Pekerja Bangunan Tewas Tertimpa TPT, Camat Sukamakmur Bantah Isu Longsor

Tangkap layar video amatir warga kampung Surupan Desa Cibadak, Kecamatan Sukamakmur, saat evakuasi korban reruntuhan TPT, Sabtu (18/10/2025). Cr4 Bogortoday.

BOGORTODAY.COM – Seorang pekerja bangunan tewas akibat tertimpa reruntuhan Tembok Penahan Tanah (TPT) saat melakukan penggalian pondasi bangunan toko di Desa Cibadak, Kecamatan Sukamakmur, Kabupaten Bogor, pada Jumat (17/10/2025) sore.

Berbeda dengan informasi awal yang menyebutkan adanya longsor, pihak kecamatan memastikan insiden tersebut murni disebabkan oleh kelalaian dalam proses pengerjaan.

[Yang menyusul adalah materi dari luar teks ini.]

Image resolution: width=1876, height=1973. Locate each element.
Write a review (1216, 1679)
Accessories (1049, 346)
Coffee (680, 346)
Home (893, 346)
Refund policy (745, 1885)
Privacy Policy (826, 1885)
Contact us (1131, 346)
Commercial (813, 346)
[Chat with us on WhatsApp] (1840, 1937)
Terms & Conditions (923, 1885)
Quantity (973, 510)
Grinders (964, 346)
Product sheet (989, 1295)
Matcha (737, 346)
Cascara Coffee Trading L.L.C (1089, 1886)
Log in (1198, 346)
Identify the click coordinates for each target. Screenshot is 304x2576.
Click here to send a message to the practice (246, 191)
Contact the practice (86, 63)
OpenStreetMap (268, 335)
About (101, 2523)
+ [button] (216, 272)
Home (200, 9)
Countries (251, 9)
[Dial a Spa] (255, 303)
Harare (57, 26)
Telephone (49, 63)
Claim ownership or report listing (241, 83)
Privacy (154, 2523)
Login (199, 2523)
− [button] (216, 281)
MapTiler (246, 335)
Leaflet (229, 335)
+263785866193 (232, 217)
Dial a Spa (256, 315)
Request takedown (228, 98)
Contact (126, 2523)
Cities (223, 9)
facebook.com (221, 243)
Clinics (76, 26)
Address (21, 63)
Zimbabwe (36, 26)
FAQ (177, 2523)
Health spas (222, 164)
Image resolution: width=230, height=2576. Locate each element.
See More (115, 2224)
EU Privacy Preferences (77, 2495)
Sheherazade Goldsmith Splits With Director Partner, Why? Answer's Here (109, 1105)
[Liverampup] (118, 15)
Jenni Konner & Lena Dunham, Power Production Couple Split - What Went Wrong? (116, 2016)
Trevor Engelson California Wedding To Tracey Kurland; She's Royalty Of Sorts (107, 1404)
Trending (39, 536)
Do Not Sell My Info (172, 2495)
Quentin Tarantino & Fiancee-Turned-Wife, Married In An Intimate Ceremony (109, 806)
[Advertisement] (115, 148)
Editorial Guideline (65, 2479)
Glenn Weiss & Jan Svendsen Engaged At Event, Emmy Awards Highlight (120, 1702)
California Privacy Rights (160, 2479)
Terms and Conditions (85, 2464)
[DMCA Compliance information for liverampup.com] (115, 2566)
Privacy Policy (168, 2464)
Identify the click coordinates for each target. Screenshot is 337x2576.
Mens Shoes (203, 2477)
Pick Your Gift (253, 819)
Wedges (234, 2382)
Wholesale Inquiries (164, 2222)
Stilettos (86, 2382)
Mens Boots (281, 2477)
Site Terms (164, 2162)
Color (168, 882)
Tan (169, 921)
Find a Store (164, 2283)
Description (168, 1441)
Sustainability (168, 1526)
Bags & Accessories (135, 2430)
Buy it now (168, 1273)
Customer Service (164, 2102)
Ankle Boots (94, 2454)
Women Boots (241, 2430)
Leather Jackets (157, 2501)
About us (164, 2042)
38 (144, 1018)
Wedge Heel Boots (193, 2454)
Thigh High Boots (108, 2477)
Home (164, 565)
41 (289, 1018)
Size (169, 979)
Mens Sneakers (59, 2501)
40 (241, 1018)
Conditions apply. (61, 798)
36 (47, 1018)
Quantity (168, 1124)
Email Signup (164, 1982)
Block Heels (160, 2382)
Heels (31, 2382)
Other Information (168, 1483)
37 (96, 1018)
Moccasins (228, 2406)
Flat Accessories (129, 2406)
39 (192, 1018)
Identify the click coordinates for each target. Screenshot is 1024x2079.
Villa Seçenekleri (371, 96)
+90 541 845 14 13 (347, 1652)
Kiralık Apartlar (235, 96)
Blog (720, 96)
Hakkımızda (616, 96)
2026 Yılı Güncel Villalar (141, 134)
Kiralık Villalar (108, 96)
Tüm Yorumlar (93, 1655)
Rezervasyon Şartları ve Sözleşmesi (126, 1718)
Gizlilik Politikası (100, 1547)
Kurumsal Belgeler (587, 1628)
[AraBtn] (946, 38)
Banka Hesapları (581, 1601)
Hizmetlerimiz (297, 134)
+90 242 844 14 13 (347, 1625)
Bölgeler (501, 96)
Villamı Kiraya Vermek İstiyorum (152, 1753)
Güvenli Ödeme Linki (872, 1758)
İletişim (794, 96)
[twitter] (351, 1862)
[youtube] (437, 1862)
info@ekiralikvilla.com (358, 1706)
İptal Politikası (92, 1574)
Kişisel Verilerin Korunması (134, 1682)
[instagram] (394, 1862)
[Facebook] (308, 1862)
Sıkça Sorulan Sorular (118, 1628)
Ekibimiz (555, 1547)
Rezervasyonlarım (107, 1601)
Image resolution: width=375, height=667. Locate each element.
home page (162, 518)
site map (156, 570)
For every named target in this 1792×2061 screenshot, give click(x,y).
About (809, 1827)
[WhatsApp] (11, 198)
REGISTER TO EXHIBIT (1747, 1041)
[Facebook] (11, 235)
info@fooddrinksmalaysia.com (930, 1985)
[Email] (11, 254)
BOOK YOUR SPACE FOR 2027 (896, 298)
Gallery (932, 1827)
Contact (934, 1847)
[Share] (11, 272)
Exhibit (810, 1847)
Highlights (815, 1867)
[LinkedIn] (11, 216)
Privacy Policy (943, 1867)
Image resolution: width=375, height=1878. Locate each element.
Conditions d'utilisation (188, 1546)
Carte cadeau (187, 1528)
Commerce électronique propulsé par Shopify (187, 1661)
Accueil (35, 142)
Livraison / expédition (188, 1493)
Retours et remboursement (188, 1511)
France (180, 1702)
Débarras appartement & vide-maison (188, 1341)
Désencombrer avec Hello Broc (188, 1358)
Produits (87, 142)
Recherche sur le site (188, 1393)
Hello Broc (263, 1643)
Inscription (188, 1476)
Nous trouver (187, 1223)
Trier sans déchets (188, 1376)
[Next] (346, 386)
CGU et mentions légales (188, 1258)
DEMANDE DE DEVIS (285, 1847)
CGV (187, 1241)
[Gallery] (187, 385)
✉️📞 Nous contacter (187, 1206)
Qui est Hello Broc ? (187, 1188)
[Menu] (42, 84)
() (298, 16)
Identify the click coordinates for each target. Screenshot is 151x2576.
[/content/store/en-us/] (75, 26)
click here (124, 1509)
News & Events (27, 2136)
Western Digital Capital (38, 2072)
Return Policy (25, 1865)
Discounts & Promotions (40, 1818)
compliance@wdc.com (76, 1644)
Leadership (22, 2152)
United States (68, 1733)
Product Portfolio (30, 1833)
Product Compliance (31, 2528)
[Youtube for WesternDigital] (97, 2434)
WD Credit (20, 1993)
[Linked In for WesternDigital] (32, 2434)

Plt Camat Sukamakmur, Gogo, menjelaskan bahwa peristiwa itu terjadi sekitar pukul 16.30 WIB. Saat itu, korban bersama dua rekan lainnya sedang menggali pondasi jenis “cakar ayam” untuk keperluan perluasan bangunan toko milik warga bernama Haji Yudi.

BACA JUGA :  Kandang Ayam Broiler Dua Lantai di Caringin Bogor Ludes Terbakar

“Yang terjadi bukan longsor. Korban tertimpa reruntuhan TPT lama yang berada di atas lokasi penggalian. Saat tanah di bawahnya digali, struktur lama yang sudah menggantung tersebut roboh dan menimpa salah satu pekerja,” kata Gogo melalui pesan whatsappnya.

Korban yang meninggal adalah seorang pria berusia sekitar 25 tahun, warga lokal dari Desa Sumber Salada. Sementara dua rekannya, masing-masing bernama Pemujib dan Hadir, berhasil selamat. Satu di antaranya mengalami luka ringan dan telah mendapatkan perawatan di Puskesmas Sukamakmur.

BACA JUGA :  Tidak Semua Orang Cocok Makan Bayam, Ini Kelompok yang Perlu Berhati-hati

“Alhamdulillah, hasil rontgennya aman,” kata Hadir, salah satu rekan korban, saat ditemui di lokasi.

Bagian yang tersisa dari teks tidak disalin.